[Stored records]
****************************************
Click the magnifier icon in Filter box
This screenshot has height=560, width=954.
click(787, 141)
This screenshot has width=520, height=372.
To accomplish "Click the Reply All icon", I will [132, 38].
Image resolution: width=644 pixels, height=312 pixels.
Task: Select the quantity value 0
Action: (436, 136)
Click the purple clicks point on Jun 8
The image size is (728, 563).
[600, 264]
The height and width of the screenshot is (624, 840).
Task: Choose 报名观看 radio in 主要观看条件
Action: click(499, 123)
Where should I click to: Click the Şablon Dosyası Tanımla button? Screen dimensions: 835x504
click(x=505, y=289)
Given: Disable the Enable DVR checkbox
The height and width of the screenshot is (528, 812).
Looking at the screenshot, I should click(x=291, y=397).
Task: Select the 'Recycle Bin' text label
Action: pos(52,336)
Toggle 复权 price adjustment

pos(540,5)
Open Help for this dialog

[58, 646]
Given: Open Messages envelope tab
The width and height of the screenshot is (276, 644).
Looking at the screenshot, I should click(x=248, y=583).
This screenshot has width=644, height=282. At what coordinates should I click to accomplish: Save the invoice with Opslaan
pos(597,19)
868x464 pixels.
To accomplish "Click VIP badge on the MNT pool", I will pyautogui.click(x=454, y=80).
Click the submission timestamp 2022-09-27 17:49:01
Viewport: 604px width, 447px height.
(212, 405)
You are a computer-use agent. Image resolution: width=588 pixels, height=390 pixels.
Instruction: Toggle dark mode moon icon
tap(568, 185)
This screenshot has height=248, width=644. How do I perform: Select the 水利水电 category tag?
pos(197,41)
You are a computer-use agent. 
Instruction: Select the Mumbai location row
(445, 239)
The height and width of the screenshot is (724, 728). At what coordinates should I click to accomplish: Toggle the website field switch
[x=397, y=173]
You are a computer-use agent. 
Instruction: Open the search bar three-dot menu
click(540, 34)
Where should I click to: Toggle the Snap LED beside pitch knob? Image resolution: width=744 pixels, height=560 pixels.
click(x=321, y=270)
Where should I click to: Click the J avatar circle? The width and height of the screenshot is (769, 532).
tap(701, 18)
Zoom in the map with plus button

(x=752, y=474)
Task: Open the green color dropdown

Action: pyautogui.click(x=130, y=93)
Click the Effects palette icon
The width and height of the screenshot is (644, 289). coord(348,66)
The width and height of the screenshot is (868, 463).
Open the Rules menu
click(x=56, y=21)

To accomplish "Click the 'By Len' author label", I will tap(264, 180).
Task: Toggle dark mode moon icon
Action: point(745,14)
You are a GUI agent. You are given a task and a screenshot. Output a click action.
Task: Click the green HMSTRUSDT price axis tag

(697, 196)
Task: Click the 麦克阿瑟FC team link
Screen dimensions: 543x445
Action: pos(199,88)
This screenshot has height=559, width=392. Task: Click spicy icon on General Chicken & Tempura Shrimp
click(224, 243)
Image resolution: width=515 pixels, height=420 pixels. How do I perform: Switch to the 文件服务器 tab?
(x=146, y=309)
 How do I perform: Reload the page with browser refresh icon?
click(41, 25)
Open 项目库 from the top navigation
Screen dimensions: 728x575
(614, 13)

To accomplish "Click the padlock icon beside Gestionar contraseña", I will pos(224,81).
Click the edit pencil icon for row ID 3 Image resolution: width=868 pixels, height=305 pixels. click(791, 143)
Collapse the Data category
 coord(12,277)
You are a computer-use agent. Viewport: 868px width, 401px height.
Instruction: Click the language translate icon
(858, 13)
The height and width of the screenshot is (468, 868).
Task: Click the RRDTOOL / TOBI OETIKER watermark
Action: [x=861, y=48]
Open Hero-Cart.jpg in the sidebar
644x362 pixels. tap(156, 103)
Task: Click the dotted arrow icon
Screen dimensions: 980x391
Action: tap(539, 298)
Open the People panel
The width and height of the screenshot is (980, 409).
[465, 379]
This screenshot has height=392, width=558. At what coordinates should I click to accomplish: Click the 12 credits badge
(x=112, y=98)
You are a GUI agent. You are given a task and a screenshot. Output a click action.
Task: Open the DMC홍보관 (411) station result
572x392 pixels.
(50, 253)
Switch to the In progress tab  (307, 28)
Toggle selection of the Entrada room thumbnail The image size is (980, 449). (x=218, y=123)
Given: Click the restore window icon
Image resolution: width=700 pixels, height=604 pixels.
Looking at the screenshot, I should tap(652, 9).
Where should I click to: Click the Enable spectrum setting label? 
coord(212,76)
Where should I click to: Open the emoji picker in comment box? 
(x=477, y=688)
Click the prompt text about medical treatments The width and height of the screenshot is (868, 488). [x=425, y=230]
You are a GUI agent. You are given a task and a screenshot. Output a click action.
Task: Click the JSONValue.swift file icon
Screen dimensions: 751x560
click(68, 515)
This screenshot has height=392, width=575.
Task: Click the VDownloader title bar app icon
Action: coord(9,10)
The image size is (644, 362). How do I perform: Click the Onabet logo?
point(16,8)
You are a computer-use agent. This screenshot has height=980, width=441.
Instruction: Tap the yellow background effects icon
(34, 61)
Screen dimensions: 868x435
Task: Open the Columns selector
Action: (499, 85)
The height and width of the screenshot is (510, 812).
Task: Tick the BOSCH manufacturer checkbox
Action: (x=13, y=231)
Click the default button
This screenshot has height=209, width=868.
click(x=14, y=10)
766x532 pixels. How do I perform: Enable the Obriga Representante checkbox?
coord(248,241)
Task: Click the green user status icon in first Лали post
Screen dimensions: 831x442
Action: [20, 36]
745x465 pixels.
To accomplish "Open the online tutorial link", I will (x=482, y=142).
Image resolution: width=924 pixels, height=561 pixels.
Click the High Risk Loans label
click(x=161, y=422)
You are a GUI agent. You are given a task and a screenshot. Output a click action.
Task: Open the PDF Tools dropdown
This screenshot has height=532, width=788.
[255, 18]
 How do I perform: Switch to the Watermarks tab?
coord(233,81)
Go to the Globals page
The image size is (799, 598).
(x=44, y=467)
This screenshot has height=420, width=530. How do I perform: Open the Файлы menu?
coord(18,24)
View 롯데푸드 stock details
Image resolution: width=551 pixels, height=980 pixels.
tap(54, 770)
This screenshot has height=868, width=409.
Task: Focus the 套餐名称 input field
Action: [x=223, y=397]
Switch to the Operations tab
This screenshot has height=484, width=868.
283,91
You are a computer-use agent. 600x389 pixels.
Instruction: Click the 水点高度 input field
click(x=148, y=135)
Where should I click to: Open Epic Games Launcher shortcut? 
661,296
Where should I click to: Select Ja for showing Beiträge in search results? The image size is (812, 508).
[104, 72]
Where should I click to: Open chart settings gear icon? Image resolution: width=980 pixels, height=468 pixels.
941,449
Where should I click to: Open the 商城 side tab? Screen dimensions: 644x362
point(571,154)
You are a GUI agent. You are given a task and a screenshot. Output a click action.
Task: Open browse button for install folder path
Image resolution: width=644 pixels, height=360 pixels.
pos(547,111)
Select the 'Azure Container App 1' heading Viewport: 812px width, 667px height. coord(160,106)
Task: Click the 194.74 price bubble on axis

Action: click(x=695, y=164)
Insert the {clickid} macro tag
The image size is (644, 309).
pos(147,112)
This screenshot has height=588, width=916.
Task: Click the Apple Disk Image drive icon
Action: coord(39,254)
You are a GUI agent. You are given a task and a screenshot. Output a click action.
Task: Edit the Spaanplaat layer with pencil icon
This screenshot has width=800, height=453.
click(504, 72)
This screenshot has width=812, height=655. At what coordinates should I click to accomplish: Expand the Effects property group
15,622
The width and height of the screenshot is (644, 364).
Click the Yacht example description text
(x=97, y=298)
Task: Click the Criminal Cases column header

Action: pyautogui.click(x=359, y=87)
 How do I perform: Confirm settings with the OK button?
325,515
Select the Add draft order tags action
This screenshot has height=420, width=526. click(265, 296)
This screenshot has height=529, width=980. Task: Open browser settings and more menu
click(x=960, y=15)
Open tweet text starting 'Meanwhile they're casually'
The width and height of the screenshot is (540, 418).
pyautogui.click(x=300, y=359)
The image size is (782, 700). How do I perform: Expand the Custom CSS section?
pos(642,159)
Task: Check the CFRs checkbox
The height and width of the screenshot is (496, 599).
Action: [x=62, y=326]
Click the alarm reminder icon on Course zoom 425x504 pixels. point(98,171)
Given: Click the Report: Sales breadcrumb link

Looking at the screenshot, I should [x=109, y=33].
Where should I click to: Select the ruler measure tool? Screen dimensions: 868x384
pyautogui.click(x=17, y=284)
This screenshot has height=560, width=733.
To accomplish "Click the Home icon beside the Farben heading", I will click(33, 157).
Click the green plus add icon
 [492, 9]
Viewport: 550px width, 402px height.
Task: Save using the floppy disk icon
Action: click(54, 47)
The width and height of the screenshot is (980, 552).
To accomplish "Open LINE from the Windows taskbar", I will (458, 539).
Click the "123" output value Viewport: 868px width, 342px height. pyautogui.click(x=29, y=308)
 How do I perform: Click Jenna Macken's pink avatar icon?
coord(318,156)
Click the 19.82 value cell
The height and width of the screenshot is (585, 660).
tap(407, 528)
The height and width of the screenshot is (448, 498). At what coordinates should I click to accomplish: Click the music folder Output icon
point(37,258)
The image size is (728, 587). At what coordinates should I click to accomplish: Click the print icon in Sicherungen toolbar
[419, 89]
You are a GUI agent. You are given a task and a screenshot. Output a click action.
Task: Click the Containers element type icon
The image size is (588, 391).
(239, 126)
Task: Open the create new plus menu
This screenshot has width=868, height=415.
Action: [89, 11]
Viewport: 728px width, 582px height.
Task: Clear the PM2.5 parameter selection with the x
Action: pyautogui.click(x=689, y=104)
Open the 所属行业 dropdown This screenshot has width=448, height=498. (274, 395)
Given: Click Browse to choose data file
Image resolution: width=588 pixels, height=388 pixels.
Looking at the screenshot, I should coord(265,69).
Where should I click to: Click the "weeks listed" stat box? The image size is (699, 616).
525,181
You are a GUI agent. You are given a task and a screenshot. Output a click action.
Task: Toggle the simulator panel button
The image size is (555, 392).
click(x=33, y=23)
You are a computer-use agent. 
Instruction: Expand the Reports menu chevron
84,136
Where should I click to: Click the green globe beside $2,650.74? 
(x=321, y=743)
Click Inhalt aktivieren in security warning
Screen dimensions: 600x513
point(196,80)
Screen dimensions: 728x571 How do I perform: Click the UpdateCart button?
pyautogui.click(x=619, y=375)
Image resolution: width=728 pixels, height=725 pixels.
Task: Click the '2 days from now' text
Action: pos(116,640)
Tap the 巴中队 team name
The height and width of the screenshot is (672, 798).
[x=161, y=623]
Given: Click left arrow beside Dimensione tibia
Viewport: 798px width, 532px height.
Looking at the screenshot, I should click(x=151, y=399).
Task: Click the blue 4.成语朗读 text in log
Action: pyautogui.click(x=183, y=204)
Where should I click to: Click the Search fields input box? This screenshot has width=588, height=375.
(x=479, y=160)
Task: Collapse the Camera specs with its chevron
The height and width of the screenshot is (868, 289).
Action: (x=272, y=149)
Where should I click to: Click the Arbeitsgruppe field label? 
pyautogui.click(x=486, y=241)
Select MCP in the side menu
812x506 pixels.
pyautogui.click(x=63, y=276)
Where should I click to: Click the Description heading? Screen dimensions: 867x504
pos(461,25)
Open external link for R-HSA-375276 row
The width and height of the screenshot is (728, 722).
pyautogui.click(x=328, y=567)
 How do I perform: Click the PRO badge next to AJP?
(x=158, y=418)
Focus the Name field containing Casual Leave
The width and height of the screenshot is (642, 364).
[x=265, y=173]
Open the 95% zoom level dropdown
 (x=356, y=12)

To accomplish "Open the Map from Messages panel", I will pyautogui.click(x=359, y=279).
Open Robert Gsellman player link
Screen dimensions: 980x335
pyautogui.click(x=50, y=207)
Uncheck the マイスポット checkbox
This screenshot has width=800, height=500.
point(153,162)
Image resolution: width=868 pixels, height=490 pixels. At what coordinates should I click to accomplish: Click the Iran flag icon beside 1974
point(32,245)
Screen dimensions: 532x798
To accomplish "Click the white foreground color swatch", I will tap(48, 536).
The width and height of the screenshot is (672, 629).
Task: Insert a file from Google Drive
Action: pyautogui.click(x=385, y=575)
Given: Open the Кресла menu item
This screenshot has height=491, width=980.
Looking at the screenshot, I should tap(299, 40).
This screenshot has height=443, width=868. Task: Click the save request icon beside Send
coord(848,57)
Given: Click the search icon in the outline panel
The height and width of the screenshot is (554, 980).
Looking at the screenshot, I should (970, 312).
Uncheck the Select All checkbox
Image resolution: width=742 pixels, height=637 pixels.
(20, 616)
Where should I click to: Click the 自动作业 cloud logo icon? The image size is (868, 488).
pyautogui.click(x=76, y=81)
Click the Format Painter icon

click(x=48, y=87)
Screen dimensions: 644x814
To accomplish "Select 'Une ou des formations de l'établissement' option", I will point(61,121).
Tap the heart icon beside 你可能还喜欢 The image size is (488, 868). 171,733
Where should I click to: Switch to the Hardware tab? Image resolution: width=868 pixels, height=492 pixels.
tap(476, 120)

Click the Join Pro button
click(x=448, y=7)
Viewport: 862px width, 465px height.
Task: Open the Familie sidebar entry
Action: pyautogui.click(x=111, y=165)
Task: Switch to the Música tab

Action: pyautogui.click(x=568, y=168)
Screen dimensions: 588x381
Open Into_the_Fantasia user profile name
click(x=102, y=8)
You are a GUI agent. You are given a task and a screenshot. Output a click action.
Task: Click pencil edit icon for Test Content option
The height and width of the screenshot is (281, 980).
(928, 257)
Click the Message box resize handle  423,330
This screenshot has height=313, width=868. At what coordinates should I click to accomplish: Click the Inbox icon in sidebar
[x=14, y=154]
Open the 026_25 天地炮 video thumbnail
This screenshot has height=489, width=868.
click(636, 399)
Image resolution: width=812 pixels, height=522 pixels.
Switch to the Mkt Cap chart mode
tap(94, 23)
****************************************
## Task to complete:
A single figure is expected: the count of lines in the data above that include the word "arrow".

## Task response:
2